Print the lines of the material below exactly as they appear, from the line containing "Open Deck Lights" through the line containing "[x=149, y=460]", inclusive.

Word and element locating data:
——

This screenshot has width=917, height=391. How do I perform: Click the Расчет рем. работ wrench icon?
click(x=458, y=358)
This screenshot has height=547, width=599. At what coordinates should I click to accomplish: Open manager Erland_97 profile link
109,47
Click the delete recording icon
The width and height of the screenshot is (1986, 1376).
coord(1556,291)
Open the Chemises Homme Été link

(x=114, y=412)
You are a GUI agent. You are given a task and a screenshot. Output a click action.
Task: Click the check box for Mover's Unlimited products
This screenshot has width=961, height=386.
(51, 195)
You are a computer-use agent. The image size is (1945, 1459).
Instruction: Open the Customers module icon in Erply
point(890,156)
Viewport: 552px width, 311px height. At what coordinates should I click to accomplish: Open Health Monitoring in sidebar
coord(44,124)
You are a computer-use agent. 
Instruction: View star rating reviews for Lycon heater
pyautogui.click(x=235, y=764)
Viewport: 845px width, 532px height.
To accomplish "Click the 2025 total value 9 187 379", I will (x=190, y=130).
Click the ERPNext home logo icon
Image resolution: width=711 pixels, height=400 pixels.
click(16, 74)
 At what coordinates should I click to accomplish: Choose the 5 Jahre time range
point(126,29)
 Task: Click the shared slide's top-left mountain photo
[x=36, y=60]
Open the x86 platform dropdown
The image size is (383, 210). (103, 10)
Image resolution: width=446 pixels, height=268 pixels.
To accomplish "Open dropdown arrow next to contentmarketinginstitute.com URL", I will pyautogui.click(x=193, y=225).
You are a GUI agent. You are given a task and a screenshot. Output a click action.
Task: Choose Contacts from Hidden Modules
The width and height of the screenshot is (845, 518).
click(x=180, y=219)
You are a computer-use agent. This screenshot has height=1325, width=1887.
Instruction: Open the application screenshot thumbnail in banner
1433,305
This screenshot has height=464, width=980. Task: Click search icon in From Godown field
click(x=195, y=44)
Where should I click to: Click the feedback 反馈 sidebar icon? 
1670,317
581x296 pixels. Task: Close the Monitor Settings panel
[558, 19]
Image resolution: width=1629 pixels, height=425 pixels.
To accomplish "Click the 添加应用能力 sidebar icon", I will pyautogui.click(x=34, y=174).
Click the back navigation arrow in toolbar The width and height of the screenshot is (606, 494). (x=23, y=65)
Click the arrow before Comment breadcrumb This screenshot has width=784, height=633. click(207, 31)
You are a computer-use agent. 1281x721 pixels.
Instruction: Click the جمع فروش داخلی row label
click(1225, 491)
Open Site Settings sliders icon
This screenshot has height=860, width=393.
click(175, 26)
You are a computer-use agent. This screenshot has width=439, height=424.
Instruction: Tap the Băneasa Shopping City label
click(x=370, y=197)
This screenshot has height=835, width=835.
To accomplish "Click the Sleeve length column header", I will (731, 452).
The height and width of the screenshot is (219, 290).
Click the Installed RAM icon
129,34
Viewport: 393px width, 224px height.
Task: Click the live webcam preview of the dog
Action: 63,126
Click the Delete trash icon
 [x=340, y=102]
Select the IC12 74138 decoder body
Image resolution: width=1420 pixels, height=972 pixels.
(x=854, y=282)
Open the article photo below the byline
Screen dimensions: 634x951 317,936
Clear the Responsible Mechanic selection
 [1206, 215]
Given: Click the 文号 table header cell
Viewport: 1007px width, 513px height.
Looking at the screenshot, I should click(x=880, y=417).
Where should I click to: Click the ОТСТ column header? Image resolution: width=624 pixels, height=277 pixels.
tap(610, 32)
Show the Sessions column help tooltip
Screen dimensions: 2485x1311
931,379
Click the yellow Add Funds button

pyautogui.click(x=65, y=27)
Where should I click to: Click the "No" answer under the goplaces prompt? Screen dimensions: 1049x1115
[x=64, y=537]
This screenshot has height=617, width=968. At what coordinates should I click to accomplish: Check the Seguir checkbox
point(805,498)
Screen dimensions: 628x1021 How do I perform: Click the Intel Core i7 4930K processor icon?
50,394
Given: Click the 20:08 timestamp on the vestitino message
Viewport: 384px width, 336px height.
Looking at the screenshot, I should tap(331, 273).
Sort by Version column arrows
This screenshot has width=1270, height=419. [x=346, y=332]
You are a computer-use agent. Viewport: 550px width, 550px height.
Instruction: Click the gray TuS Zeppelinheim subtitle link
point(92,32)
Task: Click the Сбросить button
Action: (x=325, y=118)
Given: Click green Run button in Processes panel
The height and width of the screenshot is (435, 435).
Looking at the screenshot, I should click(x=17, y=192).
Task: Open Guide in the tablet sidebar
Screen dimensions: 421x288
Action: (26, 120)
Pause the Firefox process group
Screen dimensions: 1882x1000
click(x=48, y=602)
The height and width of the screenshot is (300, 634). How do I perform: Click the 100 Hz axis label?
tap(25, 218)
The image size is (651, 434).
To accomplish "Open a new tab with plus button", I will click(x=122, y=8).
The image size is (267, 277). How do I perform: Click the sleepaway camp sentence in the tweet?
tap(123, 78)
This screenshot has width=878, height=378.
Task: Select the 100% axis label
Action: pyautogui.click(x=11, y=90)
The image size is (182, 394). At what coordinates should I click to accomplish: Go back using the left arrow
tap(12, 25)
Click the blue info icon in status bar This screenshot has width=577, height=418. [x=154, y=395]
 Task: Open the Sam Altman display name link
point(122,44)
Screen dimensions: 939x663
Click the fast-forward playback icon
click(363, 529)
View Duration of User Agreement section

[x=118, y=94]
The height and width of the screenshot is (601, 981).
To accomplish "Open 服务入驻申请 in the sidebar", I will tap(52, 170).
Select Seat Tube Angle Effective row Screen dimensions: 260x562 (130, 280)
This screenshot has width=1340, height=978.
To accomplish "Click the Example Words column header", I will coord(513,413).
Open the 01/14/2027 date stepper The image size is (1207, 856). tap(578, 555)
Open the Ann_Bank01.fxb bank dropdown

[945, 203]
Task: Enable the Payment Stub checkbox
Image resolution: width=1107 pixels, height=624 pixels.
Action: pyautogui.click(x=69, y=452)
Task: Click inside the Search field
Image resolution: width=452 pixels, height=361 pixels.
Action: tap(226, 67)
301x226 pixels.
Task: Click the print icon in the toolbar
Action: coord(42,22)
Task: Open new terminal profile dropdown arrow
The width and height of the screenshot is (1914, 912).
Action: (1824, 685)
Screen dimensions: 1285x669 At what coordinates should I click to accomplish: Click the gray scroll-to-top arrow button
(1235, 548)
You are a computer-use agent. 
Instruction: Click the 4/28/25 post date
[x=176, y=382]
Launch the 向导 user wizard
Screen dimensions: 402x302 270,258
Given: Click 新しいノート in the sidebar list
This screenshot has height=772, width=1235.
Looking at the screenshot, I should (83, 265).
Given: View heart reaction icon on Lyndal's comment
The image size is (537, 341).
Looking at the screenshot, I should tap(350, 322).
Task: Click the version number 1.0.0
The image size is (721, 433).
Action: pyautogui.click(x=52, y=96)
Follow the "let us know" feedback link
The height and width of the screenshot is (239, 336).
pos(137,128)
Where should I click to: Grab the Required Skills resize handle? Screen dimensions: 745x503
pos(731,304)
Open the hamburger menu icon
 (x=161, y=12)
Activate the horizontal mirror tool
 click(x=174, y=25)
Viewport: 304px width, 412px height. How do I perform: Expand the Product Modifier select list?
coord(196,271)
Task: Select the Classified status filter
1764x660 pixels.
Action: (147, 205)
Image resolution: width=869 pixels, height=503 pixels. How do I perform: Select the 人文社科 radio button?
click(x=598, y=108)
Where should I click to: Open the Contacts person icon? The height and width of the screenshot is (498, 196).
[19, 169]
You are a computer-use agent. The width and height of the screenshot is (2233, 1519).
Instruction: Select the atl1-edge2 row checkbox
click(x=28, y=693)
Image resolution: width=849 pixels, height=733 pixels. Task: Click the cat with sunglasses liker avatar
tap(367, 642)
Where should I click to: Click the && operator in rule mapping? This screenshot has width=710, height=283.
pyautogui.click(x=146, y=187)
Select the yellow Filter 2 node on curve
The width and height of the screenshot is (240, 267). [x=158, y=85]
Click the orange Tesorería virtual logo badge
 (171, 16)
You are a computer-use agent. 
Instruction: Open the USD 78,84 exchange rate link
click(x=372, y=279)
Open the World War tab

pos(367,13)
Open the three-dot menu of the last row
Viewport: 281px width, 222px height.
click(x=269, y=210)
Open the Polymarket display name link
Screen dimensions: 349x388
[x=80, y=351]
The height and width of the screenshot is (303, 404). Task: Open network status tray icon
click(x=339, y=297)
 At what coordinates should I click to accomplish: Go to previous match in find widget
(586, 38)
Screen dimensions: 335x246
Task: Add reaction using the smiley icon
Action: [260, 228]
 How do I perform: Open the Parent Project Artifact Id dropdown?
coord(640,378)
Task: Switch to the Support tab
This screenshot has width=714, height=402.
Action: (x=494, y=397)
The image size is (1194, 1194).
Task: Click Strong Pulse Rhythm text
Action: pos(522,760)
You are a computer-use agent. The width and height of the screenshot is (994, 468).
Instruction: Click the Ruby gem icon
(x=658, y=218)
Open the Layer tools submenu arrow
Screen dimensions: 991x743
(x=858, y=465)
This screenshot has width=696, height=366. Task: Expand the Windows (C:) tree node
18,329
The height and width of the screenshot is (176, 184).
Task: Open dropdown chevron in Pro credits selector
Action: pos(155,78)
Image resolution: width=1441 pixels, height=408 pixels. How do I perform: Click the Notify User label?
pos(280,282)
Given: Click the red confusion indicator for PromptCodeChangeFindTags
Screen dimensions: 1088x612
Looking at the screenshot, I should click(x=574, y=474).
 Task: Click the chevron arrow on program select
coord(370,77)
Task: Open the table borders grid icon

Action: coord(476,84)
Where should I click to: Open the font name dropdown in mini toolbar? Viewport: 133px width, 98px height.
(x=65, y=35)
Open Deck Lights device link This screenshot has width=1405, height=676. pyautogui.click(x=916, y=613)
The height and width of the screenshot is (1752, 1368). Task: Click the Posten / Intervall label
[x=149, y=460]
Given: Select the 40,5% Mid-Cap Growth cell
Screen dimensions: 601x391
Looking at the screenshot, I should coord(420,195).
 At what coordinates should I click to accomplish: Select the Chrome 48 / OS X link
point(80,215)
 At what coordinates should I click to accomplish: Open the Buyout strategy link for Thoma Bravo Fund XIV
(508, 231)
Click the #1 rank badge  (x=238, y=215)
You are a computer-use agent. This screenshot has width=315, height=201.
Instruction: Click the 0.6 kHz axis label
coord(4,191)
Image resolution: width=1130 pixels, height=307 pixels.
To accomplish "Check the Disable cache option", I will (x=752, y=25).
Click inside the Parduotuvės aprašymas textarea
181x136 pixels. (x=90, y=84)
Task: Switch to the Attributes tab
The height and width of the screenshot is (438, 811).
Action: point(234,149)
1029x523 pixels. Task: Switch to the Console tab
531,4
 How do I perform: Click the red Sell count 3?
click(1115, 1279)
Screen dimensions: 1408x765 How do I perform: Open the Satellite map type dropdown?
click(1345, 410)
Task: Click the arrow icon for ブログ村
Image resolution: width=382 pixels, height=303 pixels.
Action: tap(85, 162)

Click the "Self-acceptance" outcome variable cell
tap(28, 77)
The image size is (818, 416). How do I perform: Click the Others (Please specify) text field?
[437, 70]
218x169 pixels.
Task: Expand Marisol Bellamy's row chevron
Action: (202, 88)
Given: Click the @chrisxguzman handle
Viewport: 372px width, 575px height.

——

## Solution for this task
Open Deck Lights device link This screenshot has width=1405, height=676. pyautogui.click(x=916, y=613)
The height and width of the screenshot is (1752, 1368). Task: Click the Posten / Intervall label
[x=149, y=460]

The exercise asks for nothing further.